We cheered when the Berlin Wall fell, and people all over the world should cheer now. And yet this morning, I found myself looking at another curious sight… Counterpunch publisher and Nation columnist Alexander Cockburn endorsing Ron Paul for president in the January 21 edition of The Nation (I know, I’m a week late reading this one). In Coburn’s deeply creepy column, he speaks about seeing the faces of the people with Ron Paul bumper stickers pass him on the highways of his northern California retreat and liking what he sees. I don’t know, Alex… is that because they look like you? White country folk?
I dislike even writing about Ron Paul, who to me is just another small time right-wing nut, like the pathetic two dozen white supremacists who marched in Jena on Monday (surrounded by, according to the AP, ten times their number of counter-protesters), or former presidential spoiler Ross Perot. But lately folks like Cockburn and Stan Goff have been supporting him, and so I feel like I need to come out and say it.
Now I know that the Iraq war is the most important issue in this election, and that Ron Paul has voted consistently against the war- unlike Hillary Clinton or John Edwards (Obama wasn’t in a position to, but has scary enough foreign policy statements). But there are plenty of people who oppose the war these days, and frankly that isn’t enough for me. And here’s why.
Ron Paul wants a more “secure” militarized border. Read— big wall between us and Mexico. In the twenty-first century, this is not only sick and wrong, but it is deeply backwards. Coburn mentioned that he liked Paul’s commitment to “Jeffersonian democracy”, which should tell you something- that Ron Paul is stuck in the early 19th century. Of course he opposed the Iraq war- he’s a nativist isolationist, and his ideas are worthy of the Know-Nothing Party.
True, Paul would avoid certain foreign policy decisions that increase the stimulus for immigration. But it’s too late for that. We have populations in much of Latin America who have been pushed to desperation through lopsided trade policies and other means of economic warfare, and now they are coming here.
You may be asking yourself- what does this have to do with New Orleans?
New Orleans, as a city, is proof of the power of diversity.
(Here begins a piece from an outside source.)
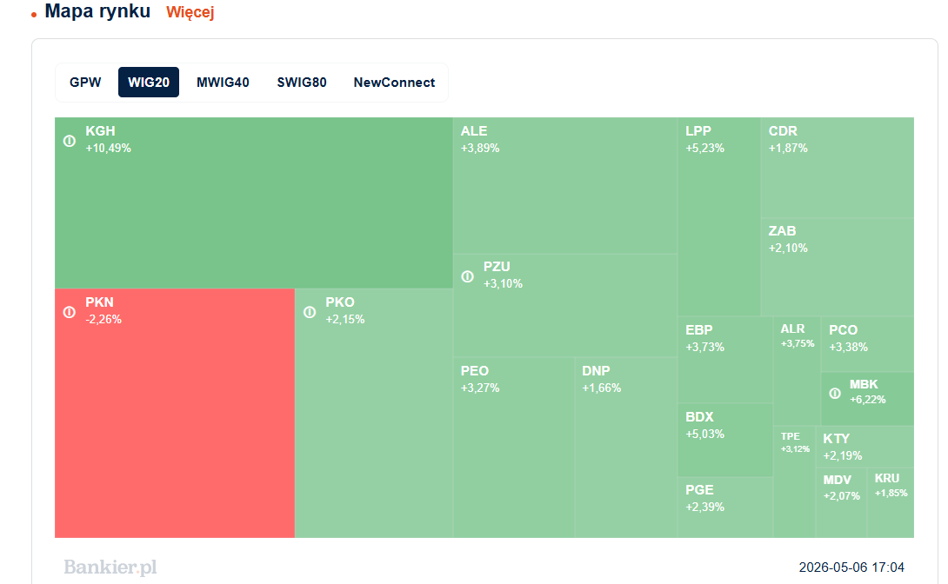
Task: Click the Bankier.pl logo
Action: point(110,567)
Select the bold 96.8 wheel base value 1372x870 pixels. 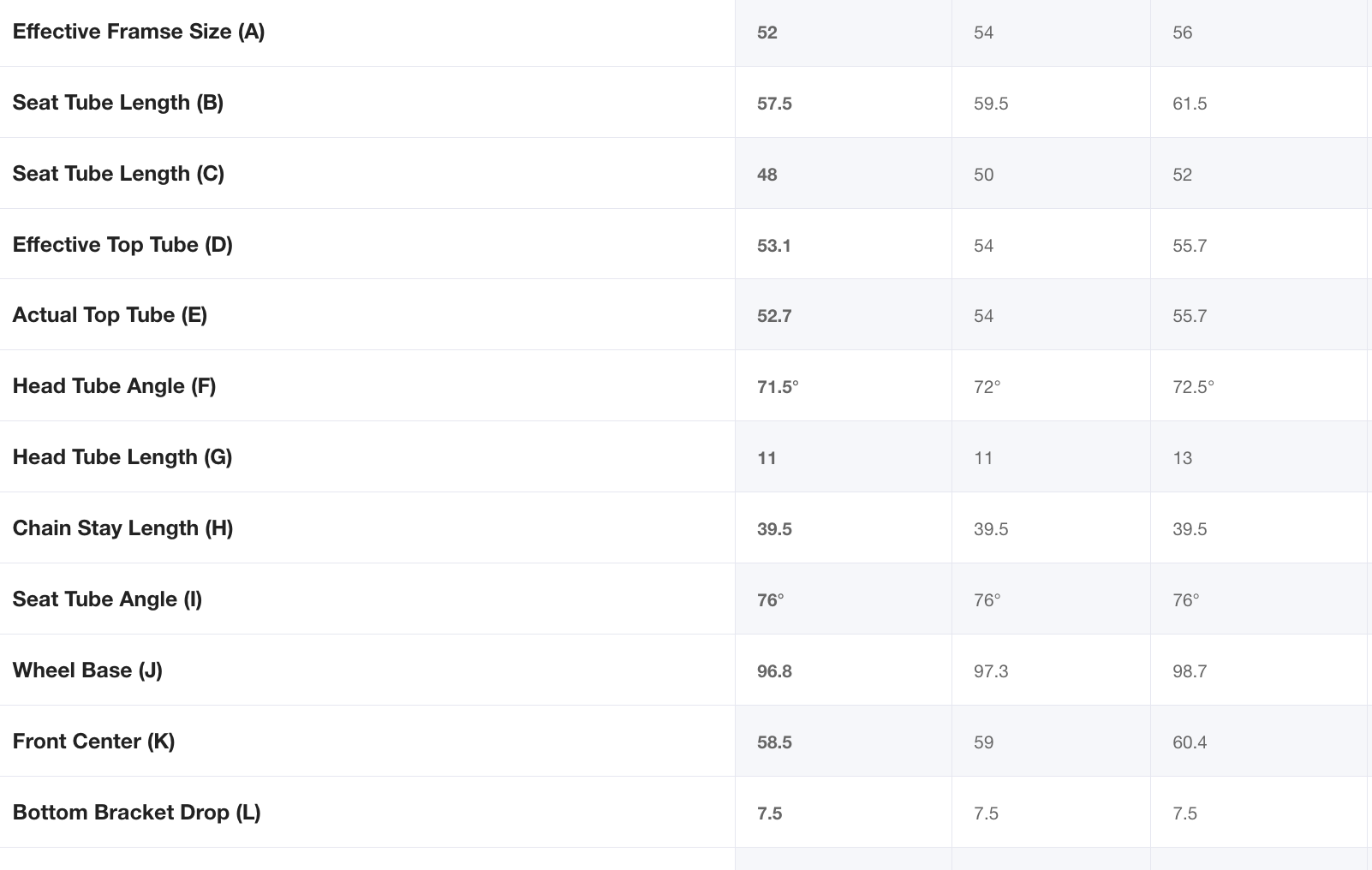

The greatness of this city cannot even be taken away in our recent ruin, because the gifts New Orleans gave the rest of the world shaped and at times defined world culture in the twentieth century. With our Spanish and Caribbean architecture, our African-American rhythms set to European-American instruments, our African parades, Catholic-French/Latin carnivals, our African and Italian food, we remain the most culturally rich city in the nation. And we owe all of this to our mixed heritage. This was, according to geographer Richard Campanella, the most diverse city in America one hundred years ago, because of large numbers of descendants of slaves and immigrants.
Who are we to say that our ancestors, who created all of this, were the ‘worthy’ immigrants, and the new immigrants are unworthy? It is not only hypocrisy. It is self-defeating. Today Hondurenos, Mexicans and other Latino immigrants are rebuilding this city faster than it ever would be rebuilt otherwise.
To Ron Paul and all of his supporters: this is the twenty-first century, folks- not the nineteenth. Get on board. Walls didn’t work then and won’t work now. And when they fall, get ready to meet your neighbors- “over the obscene boundaries.”